У амбара Прокофий настиг тяжелого в беге батарейца Люшню и сзади с левого плеча наискось развалил его до пояса. Казаки, ломавшие колья с плетня, сыпанули через гумно в степь...».

Да, темны и дики, – и внезапно и неожиданно вдруг прощупываете вместе с Шолоховым чудесное сердце, чудесное сердце в загрубелой казачьей груди. Естественно, просто открывается человечье сердце, как естественно растет трава в степи.

Яркий, своеобразный, играющий всеми цветами язык, как радужно играющее на солнце перламутровое крылышко кузнечика, степного музыканта. Подлинный живой язык степного народа, пронизанный веселой, хитроватой ухмылкой, которой всегда искрится казачья речь. Какими дохлыми кажутся наши комнатные скучные словотворцы, – будь им легка земля...

Рискованные у других писателей, те же самые сцены у Шолохова правдивы и не вызывающи. Он называет вещи их именами, но рассказ сдержанно целомудрен. Здоровое и крепкое сидит в молодом писателе. На громадном протяжении сорока листов автор показывает быт казаков, службу, войну, революцию.

Нигде, ни в одном месте Шолохов не сказал: класс, классовая борьба. Но как у очень крупных писателей, незримо в самой ткани рассказа, в обрисовке людей, в сцеплении событий это классовое расслоение все больше вырастает, все больше ощущается, по мере того как развертывается грандиозная эпоха.

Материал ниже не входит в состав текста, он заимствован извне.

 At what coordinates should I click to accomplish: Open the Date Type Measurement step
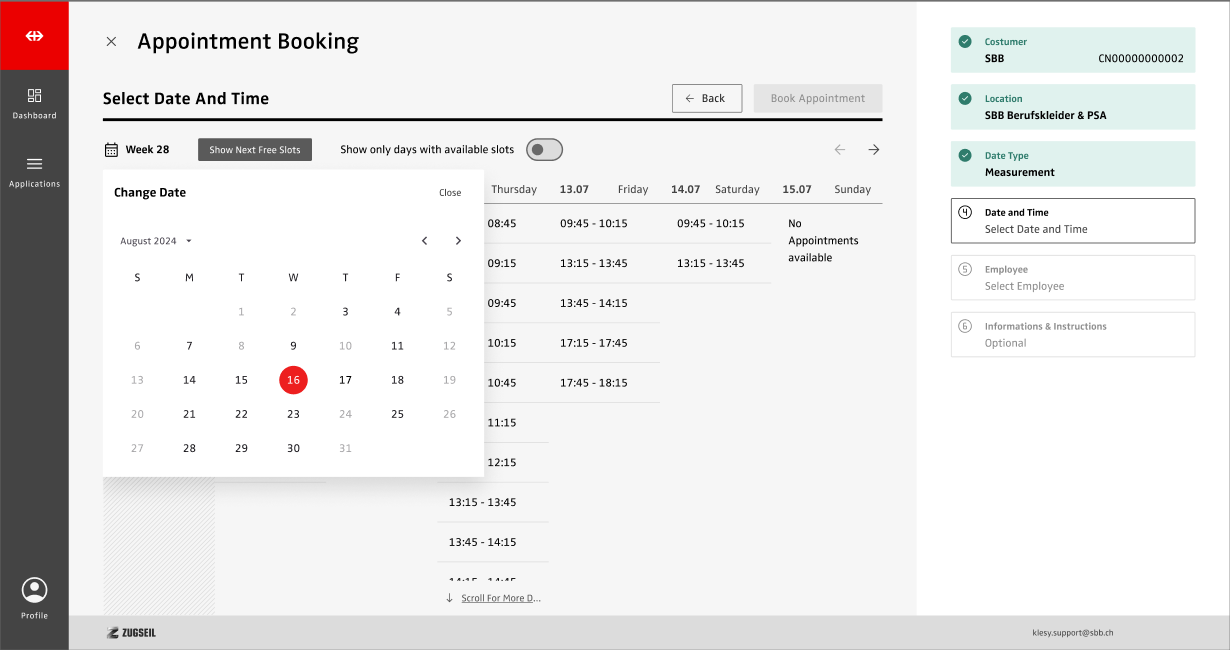(1072, 164)
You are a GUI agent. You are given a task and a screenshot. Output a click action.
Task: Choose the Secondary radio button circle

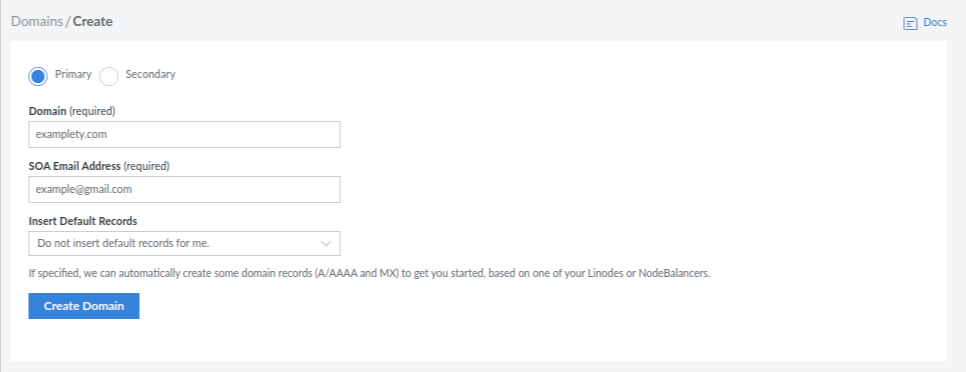109,76
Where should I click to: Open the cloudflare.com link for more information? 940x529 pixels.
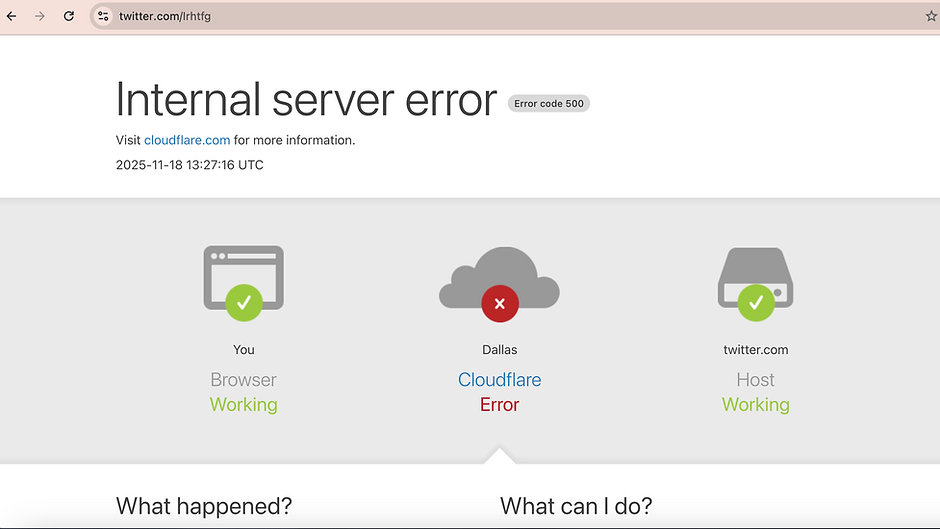pyautogui.click(x=187, y=140)
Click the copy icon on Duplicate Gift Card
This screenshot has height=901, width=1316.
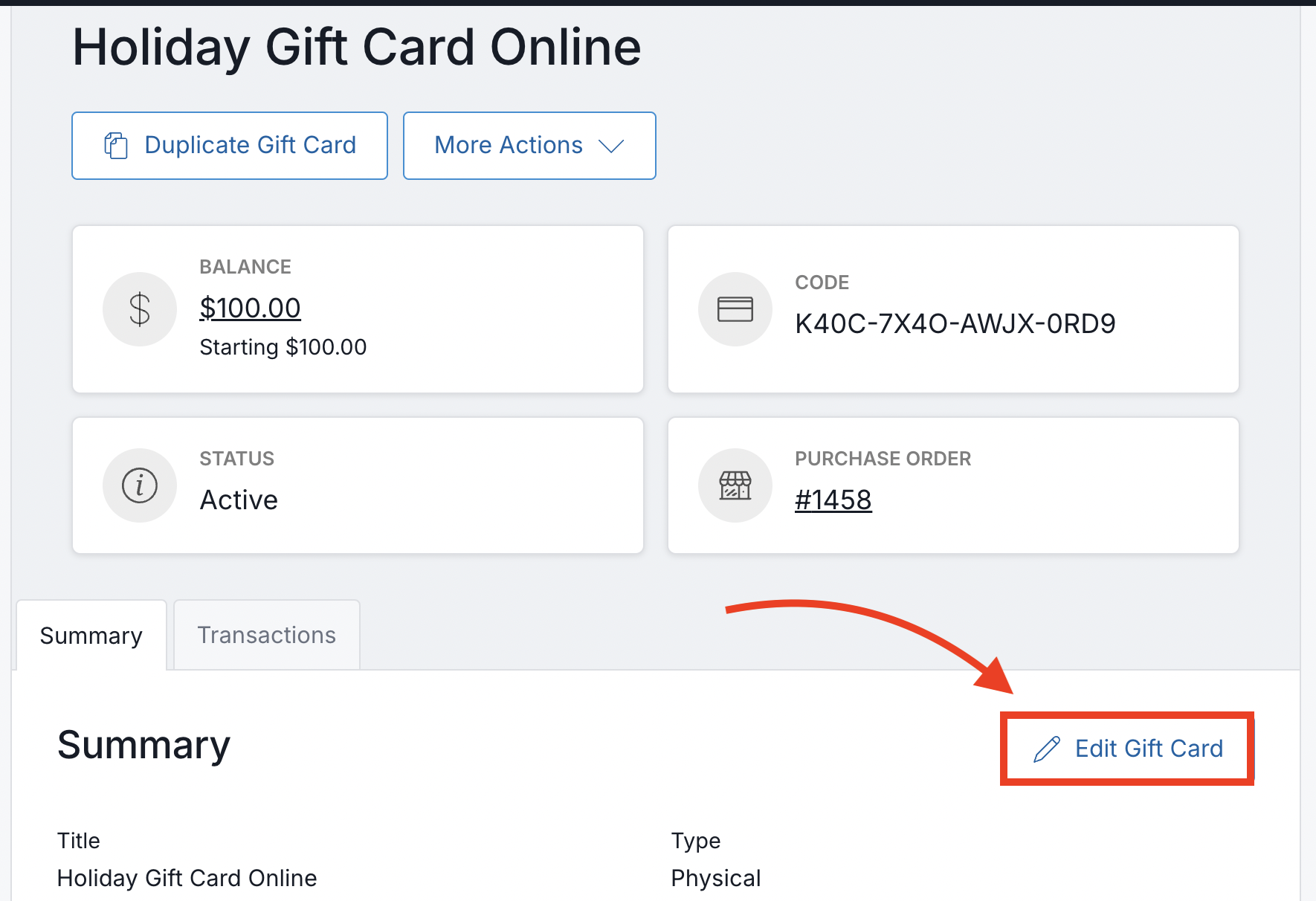[x=115, y=145]
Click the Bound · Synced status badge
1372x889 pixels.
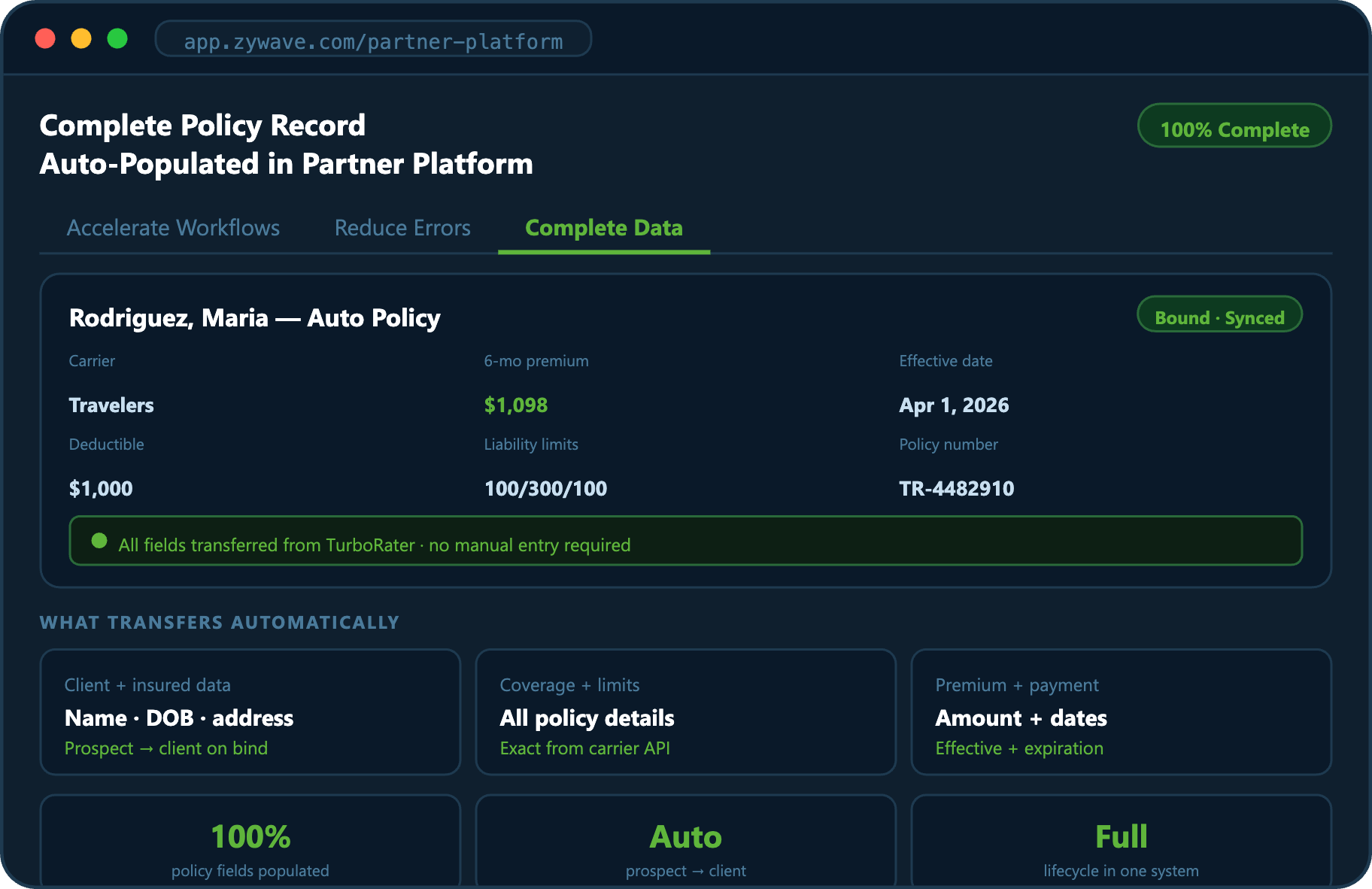(1219, 315)
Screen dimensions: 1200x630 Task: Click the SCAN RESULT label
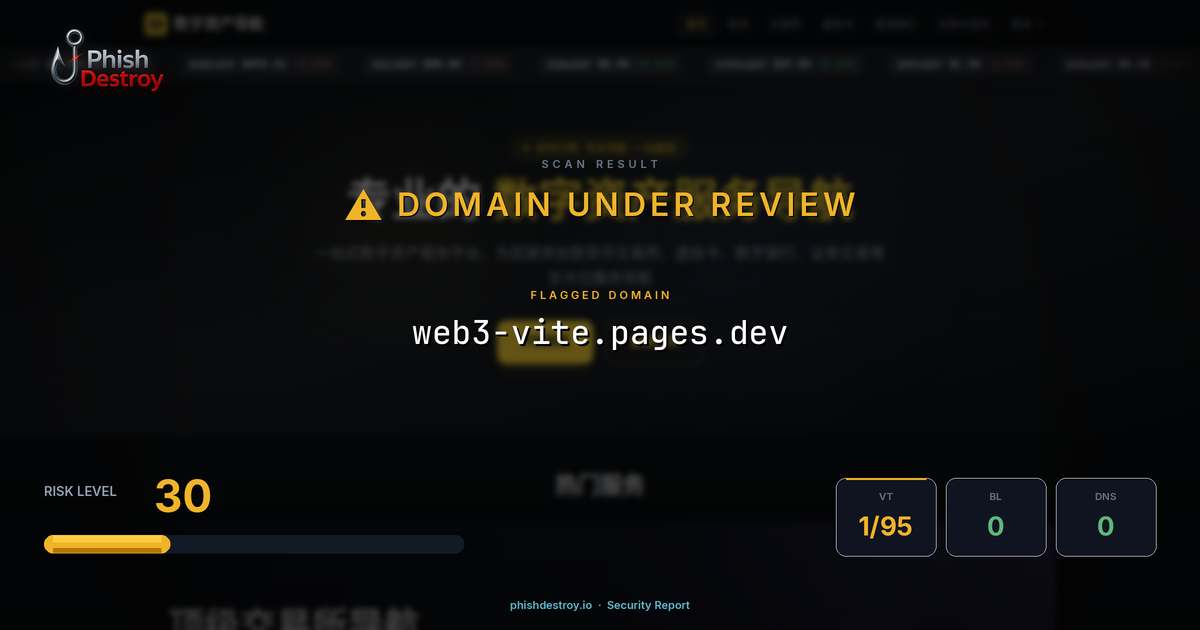(599, 163)
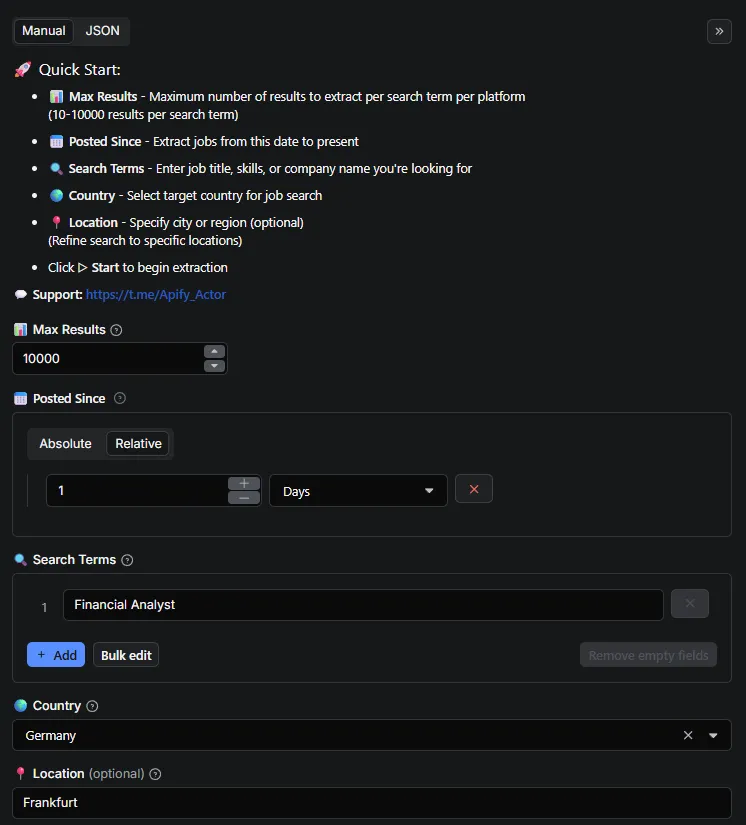Open the Search Terms help tooltip
746x825 pixels.
click(127, 560)
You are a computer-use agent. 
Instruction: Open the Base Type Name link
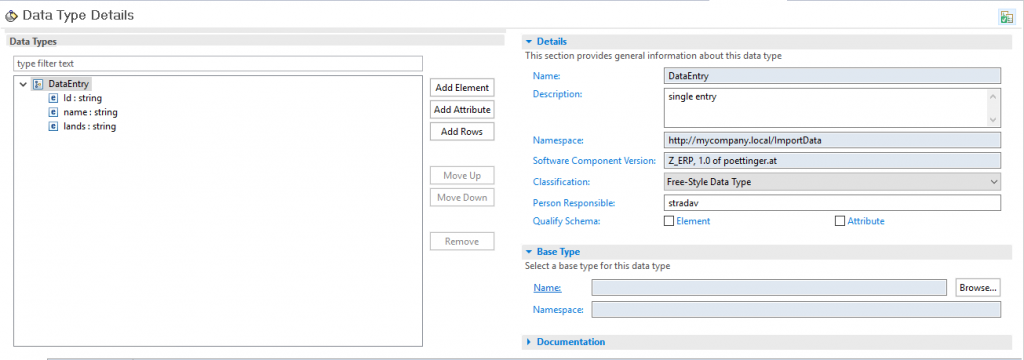(x=547, y=287)
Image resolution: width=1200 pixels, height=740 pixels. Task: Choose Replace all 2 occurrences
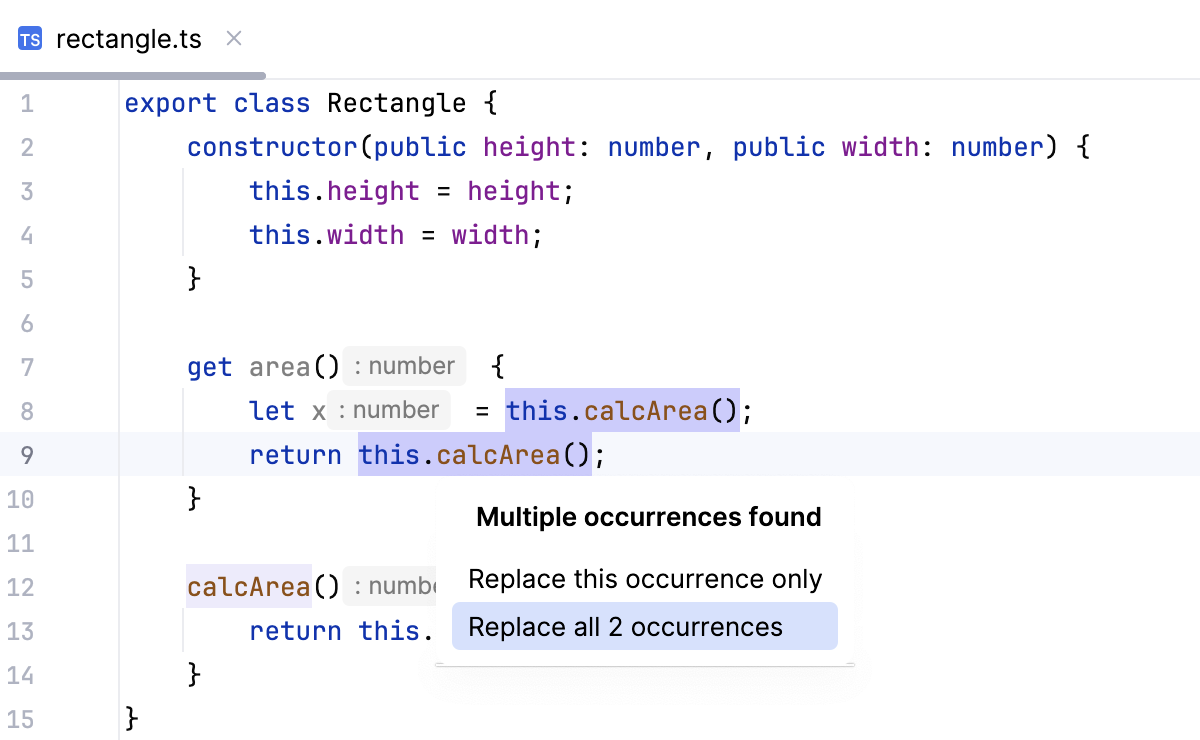point(644,626)
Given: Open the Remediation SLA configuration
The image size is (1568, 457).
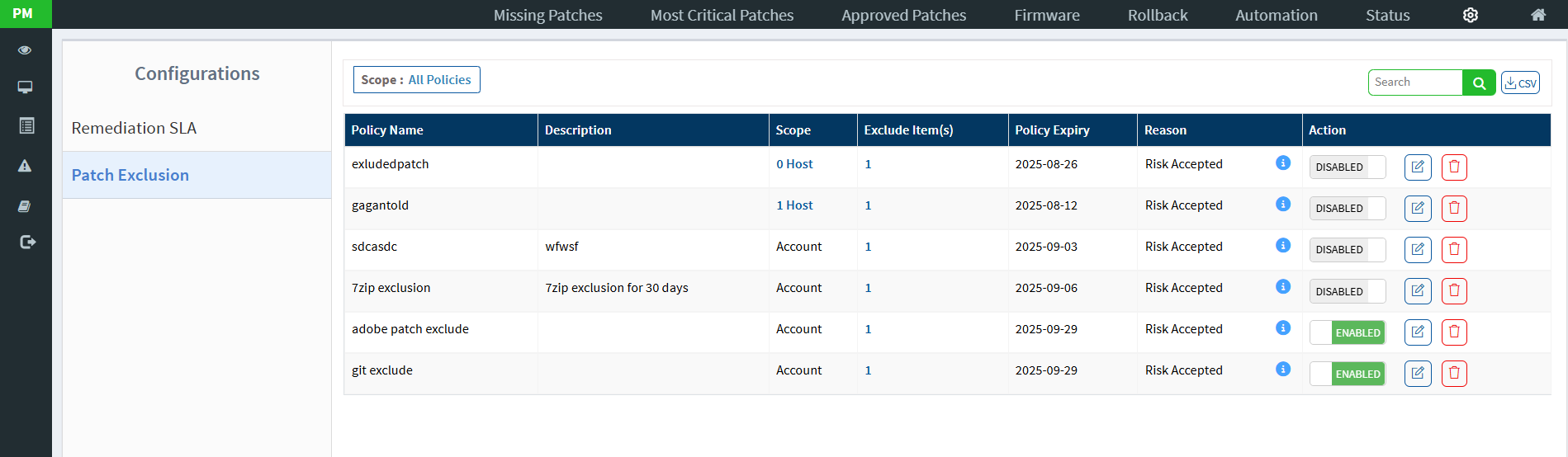Looking at the screenshot, I should coord(134,128).
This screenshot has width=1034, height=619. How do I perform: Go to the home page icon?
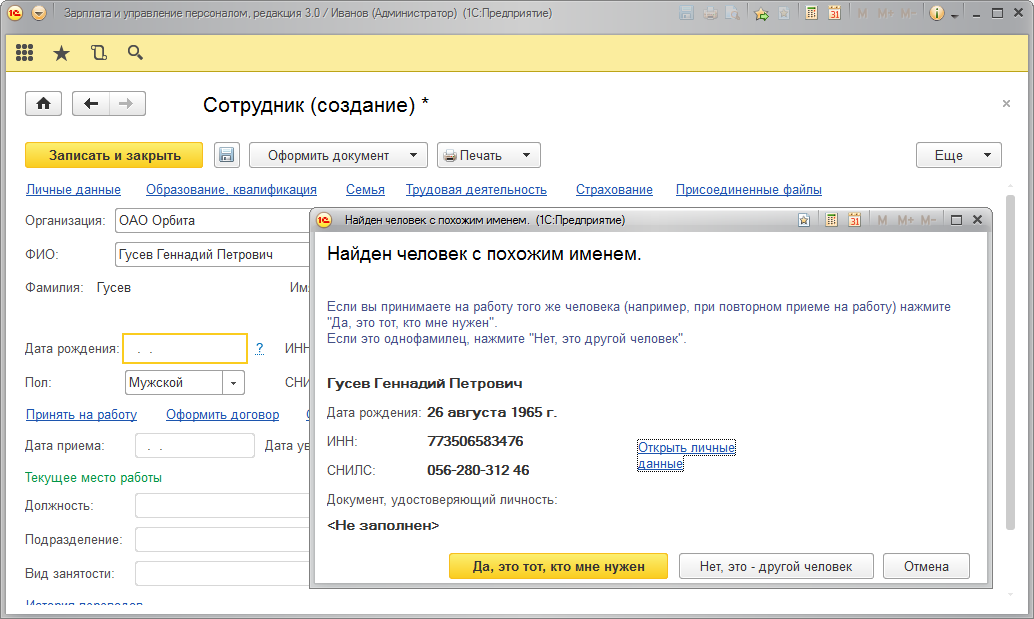click(x=44, y=104)
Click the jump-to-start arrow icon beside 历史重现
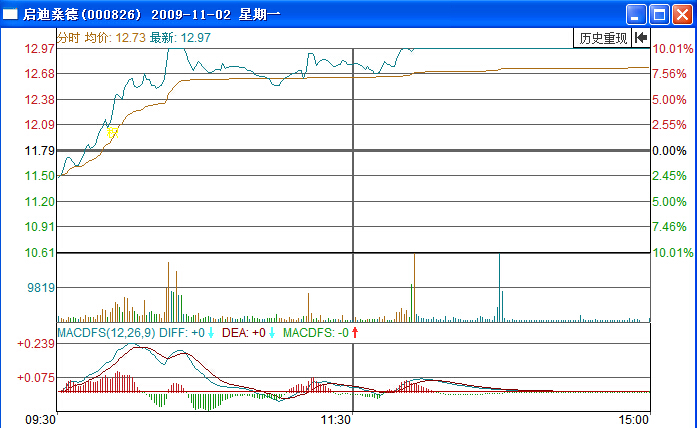 click(x=640, y=38)
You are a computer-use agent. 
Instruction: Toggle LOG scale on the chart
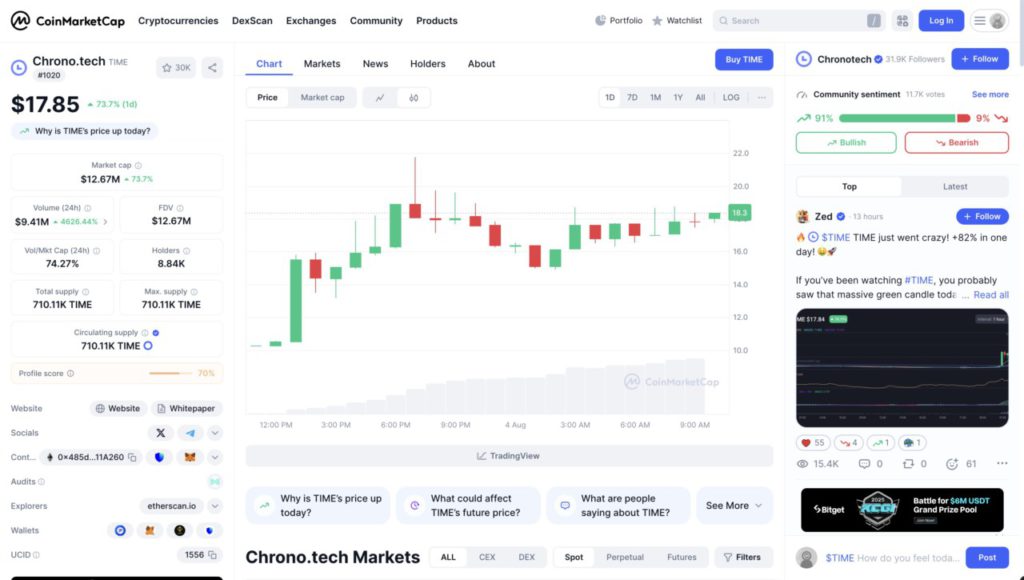point(731,98)
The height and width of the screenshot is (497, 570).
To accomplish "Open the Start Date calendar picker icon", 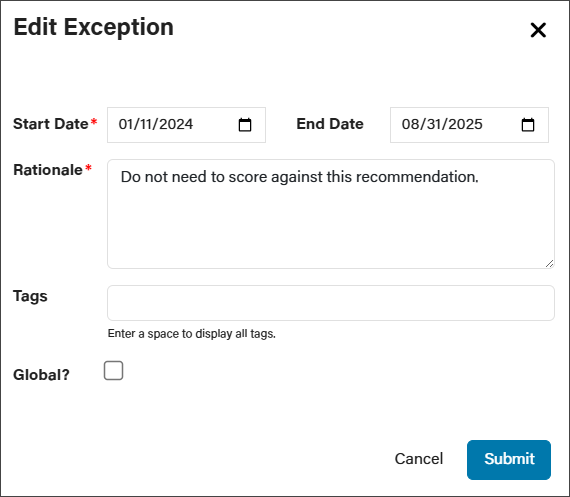I will 245,125.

Да, из яйца маленьких, недурных, «подававших надежды» рассказов вылупился и писатель особенный, ни на кого не похожий, – с своим собственным лицом, таящий огромные возможности.

И все-таки его жадно подкарауливает опасность: он может не развернуться во всю ширь своего таланта.

С молоком матери Шолохов всосал родную синеющую степь, родной донской говор; навеки с детства запечатлел родные казачьи лица, тончайшие движения их ума и сердца, и чудесно все это зазвучало со страниц журнала.

Ну, а дальше? Дон будет исчерпан. Исчерпано будет крестьянство в своеобразной военной общине. И если молодой писатель не пойдет в самую толщу пролетариата, если он не сумеет так же удивительно впитать в себя лицо рабочего класса, его движения, его волю, его борьбу, – если не сумеет этого сделать, сам себя ограбит народившийся писатель. Если не сумеет всосать в себя великое учение коммунизма, проникнуться им, писатель не даст полотен, которые мог бы дать.

Но молод и крепок Шолохов. Здоровое нутро. Острый, все подмечающий глаз. У меня крепкое впечатление – оплодотворенно развернет молодой писатель все заложенные в нем силы.

Пролетарская литература приумножится.